While people can continue to test positive for SARS-CoV-2 for up to three months after diagnosis and not be infectious to others, that does not imply that infection confers immunity for that period.
Earlier the confusion stemmed from an August 3 update to CDC's isolation guidance.
Who needs to quarantine?
People who have been in close contact with someone who has COVID-19 -- excluding people who have had COVID-19 within the past 3 months.
People who have tested positive for COVID-19 do not need to quarantine or get tested again for up to 3 months as long as they do not develop symptoms again. People who develop symptoms again within 3 months of their first bout of COVID-19 may need to be tested again if there is no other cause identified for their symptoms.
These statements could be read as suggesting that those recovering from COVID-19 will likely be safe from reinfection for three months even with close exposure to infected people. Media reports took this as a tacit acknowledgment of immunity from the agency.
Friday's CDC statement chided the media for misinterpreting its guidance, which was about retesting, not immunity.
The latest data simply suggests that retesting someone in the 3 months following initial infection is not necessary unless that person is exhibiting the symptoms of COVID-19 and the symptoms cannot be associated with another illness.
In fact, the CDC went so far as to update, which now says explicitly, "We do not know if someone can be re-infected with COVID-19."
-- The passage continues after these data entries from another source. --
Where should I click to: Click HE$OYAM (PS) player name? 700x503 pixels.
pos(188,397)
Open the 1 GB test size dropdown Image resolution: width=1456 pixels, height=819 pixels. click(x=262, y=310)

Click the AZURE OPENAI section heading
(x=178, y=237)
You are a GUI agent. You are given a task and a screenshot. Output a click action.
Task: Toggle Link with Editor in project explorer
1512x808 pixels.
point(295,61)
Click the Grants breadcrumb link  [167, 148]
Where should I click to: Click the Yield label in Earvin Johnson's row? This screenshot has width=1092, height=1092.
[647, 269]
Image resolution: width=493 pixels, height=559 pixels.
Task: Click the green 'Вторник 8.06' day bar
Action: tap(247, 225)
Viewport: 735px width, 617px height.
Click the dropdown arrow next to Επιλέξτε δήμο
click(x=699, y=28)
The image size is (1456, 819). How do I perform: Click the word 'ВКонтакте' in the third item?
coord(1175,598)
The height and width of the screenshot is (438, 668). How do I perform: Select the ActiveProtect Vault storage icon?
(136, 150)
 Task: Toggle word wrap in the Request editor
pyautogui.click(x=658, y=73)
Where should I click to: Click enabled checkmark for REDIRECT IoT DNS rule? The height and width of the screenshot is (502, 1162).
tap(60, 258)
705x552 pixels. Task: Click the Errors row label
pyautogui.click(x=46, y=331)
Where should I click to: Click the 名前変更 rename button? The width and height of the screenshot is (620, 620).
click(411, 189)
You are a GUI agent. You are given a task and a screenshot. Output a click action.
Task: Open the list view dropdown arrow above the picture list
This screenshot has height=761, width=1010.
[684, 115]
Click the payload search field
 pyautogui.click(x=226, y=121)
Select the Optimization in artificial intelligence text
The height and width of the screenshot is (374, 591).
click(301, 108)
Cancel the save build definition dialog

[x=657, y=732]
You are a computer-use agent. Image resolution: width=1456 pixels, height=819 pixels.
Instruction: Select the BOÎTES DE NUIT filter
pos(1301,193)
The agency added that people who were previously infected may continue to have "low levels of virus in their body for up to 3 months," which could explain positive test results even if they recovered from the virus.
The agency concluded the duration of infection in most people is no longer than 10 days following symptom onset, and no more than 20 days in people with severe illness or those who are "severely immunocompromised,"
The CDC added there are no confirmed reports of reinfection within 3 months of initial infection.
The guidance still recommends that if those recovering from the virus come into contact with a positive case and have new symptoms, they should isolate themselves, contact their healthcare provider and possibly be retested.
Everyone, including those recovering from COVID-19, should continue to follow the recommended non-pharmaceutical interventions, including social distancing, wearing a face mask in public, and washing their hands.
In the statement, the CDC reiterated that people who test positive for COVID-19 should isolate for at least 10 days after symptom onset and until 24 hours after their fever subsides without the use of fever-reducing medications.
Updated Isolation Guidance Does Not Imply Immunity to COVID-19
On August 3, 2020, CDC updated its isolation guidance based on the latest science about COVID-19 showing that people can continue to test positive for up to 3 months after diagnosis and not be infectious to others. Contrary to media reporting today, this science does not imply a person is immune to reinfection with SARS-CoV-2, the virus that causes COVID-19, in the 3 months following infection. The latest data simply suggests that retesting someone in the 3 months following initial infection is not necessary unless that person is exhibiting the symptoms of COVID-19 and the symptoms cannot be associated with another illness.